Instructions for the task -
The stretch from the line with "Cascade (174, 1331)" through the line with "Acacia (359, 568)" in the records below: write it out exactly, and nothing else.

[Dataset excerpts — start]

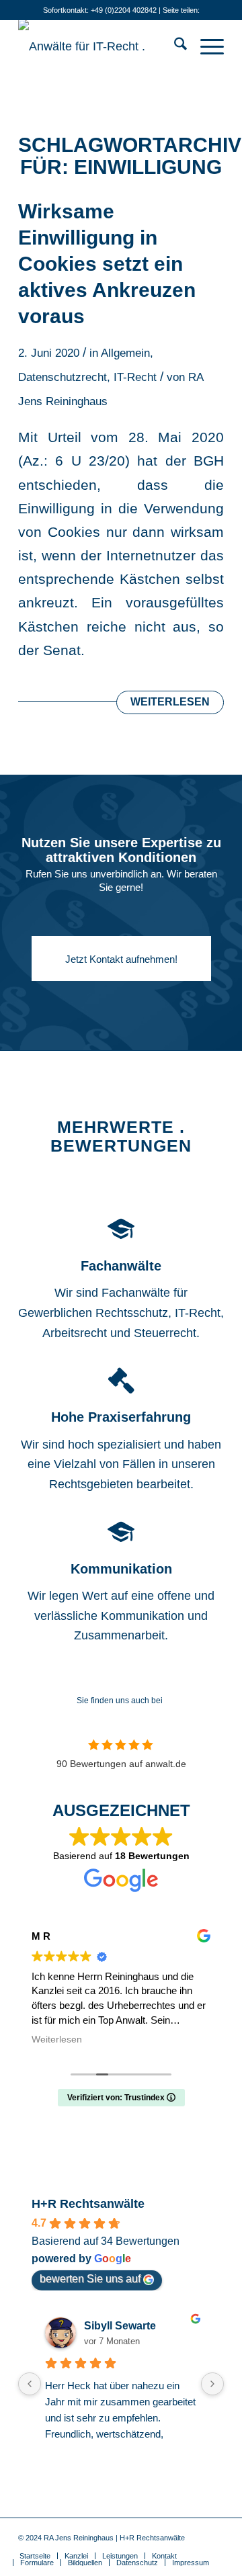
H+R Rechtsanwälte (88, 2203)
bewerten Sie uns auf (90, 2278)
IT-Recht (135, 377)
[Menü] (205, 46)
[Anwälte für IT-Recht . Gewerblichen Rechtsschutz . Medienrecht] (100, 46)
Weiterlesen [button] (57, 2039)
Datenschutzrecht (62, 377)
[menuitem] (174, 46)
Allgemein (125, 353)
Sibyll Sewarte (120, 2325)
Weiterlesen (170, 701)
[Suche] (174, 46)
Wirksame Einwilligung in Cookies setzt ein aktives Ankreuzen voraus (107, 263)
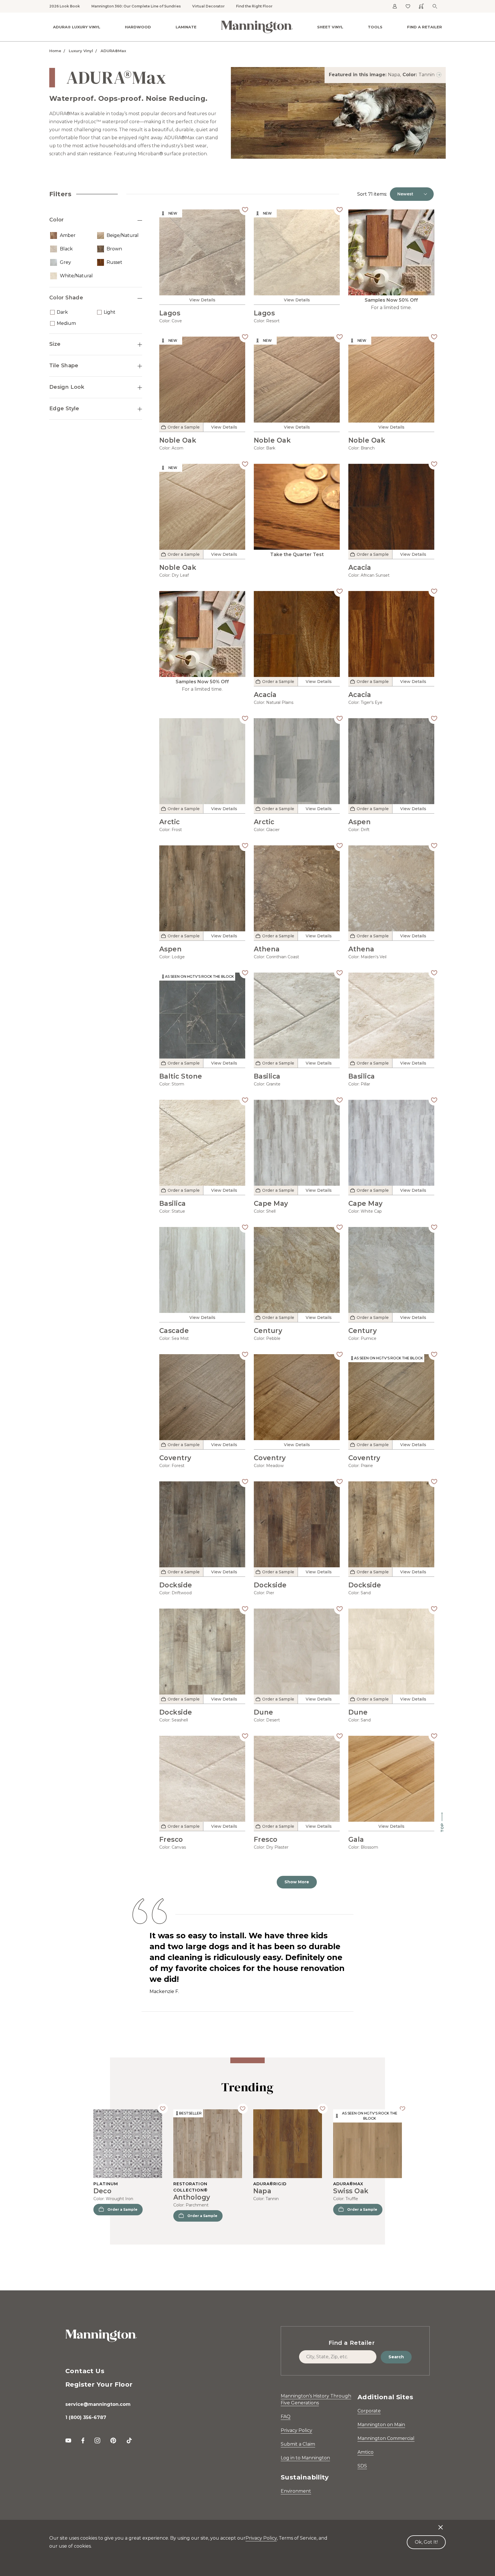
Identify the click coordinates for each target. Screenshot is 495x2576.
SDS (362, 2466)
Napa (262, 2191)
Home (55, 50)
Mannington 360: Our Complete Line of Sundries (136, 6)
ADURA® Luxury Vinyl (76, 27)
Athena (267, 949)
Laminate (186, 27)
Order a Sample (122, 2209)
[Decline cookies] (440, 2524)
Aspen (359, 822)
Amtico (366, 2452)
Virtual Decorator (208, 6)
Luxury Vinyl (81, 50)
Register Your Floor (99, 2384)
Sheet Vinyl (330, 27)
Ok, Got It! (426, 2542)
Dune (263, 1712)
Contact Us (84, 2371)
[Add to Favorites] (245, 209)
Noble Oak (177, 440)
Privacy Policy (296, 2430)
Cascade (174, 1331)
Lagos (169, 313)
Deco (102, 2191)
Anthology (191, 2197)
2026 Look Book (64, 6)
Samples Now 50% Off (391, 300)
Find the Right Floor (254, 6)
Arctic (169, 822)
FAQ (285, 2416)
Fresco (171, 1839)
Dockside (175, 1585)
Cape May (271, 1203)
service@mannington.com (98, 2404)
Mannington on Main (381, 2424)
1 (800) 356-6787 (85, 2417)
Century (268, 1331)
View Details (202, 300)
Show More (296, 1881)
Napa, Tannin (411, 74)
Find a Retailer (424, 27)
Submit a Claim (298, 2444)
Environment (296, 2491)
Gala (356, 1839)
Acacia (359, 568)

[Dataset excerpts — finish]
[Dataset excerpts — start]

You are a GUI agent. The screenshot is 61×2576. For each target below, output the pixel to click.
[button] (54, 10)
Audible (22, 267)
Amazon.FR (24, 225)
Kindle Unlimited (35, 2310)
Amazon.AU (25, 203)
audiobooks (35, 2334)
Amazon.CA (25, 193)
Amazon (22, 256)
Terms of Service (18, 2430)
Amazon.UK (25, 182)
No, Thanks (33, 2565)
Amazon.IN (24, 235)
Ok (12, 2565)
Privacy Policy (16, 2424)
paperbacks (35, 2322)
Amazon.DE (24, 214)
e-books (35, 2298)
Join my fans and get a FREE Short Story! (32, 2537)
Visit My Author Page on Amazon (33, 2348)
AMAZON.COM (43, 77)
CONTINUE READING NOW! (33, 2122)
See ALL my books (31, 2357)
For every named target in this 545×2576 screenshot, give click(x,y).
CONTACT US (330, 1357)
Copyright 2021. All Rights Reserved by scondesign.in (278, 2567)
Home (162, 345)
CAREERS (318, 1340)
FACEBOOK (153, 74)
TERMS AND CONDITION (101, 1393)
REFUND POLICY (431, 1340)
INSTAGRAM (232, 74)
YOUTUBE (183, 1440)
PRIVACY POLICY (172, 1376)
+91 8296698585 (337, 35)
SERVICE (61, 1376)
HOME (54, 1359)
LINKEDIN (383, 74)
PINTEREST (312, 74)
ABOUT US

[Dataset excerpts — finish]
[Dataset excerpts — start]

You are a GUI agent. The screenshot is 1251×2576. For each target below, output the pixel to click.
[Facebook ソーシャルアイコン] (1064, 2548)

[Dataset excerpts — finish]

Problem solution -
Cascade (174, 1331)
Lagos (169, 313)
Deco (102, 2191)
Anthology (191, 2197)
2026 Look Book (64, 6)
Samples Now 50% Off (391, 300)
Find the Right Floor (254, 6)
Arctic (169, 822)
FAQ (285, 2416)
Fresco (171, 1839)
Dockside (175, 1585)
Cape May (271, 1203)
service@mannington.com (98, 2404)
Mannington on Main (381, 2424)
1 (800) 356-6787 (85, 2417)
Century (268, 1331)
View Details (202, 300)
Show More (296, 1881)
Napa, Tannin (411, 74)
Find a Retailer (424, 27)
Submit a Claim (298, 2444)
Environment (296, 2491)
Gala (356, 1839)
Acacia (359, 568)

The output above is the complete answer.